Bracing or turtling?

We’re closing in on the end of season 4 of this shit show and I’m more freaked out than I was when the doctor uttered the words you have cancer.

Why?!

Why is it so much harder – mentally – the further away from diagnosis I get.

I’m cancer free. Sure, I’ve got to hit the 5 year mark to be ‘cured’ or in the clear or whatever the hell they call it, but as of right now I’m cancer free.

I think.

I hope.

September 1st I’ll know for sure. But I’m optimistic.

Ever optimistic.

And I’m turtling.

We’ve talked about that before, right? It’s where I tuck myself into a comfortable shell and ignore everything I don’t want to deal with.

Coping mechanisms are different for everyone and I’ve discovered mine are different depending on the situation.

And maybe I’m not turtling so much as bracing myself?

After the emotional hit of visiting Machu Picchu I’ve struggled to bounce back and with the joy of a new Gbaby I’ve been able to ignore that struggle. Hence the turtling comment.

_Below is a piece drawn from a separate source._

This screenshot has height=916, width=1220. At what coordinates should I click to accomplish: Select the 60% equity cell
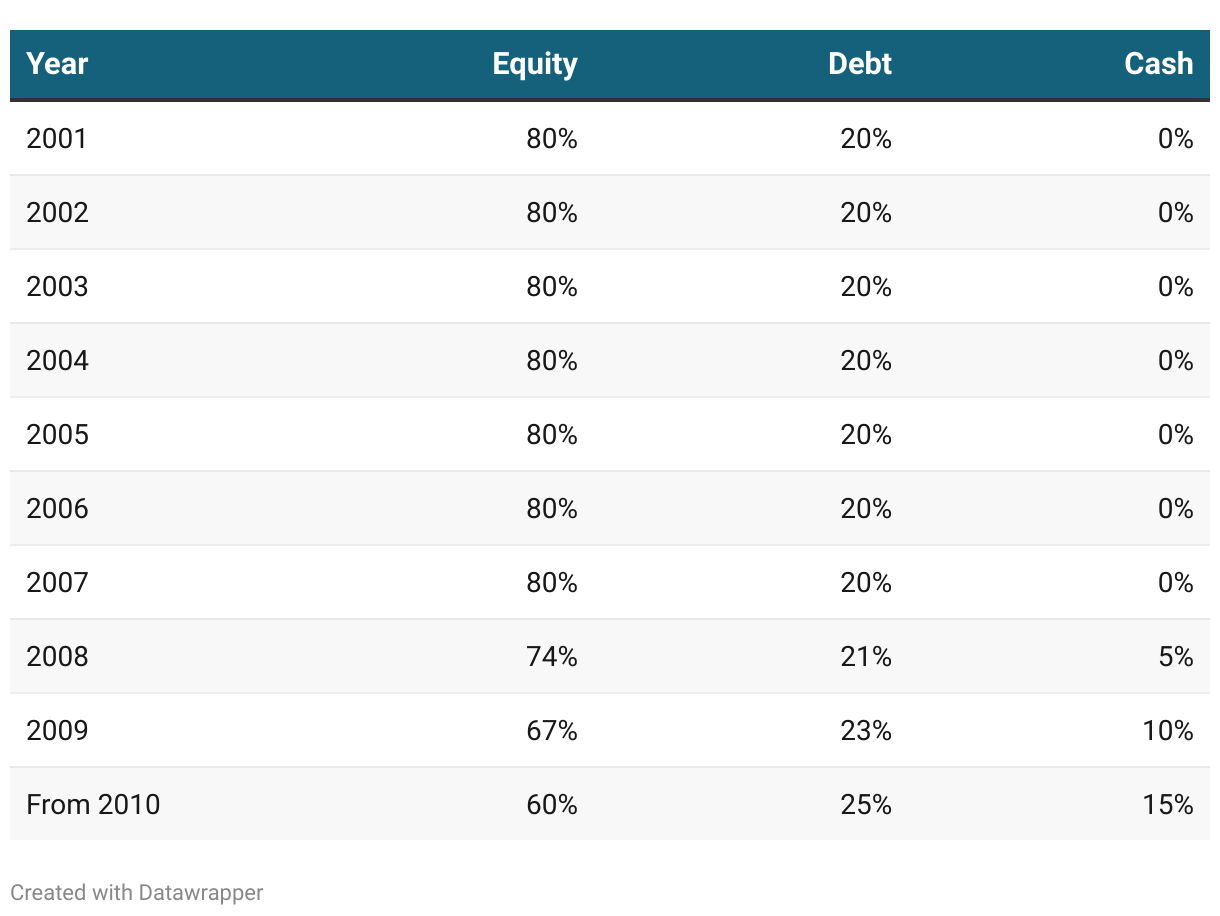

But maybe I’m not doing either of those and life is just so busy I don’t have time to examine my emotions.

Except with my tests only a few weeks away I’m forced to face this next milestone.

And before that Mr. C and I are off on another bucket list adventure.

Italy, Greece and Austria.

Five weeks of traveling before we land in Singapore for those 4 year tests.

I’m trying to not think about the time I’ll spend in doctors’ offices. I don’t want to be down on this trip. For me and for Mr. C. So…

I’m turtling.

I’m bracing.

And while I tuck all that to the back of my mind I’m going to enjoy the f*ck out of another bucket list adventure.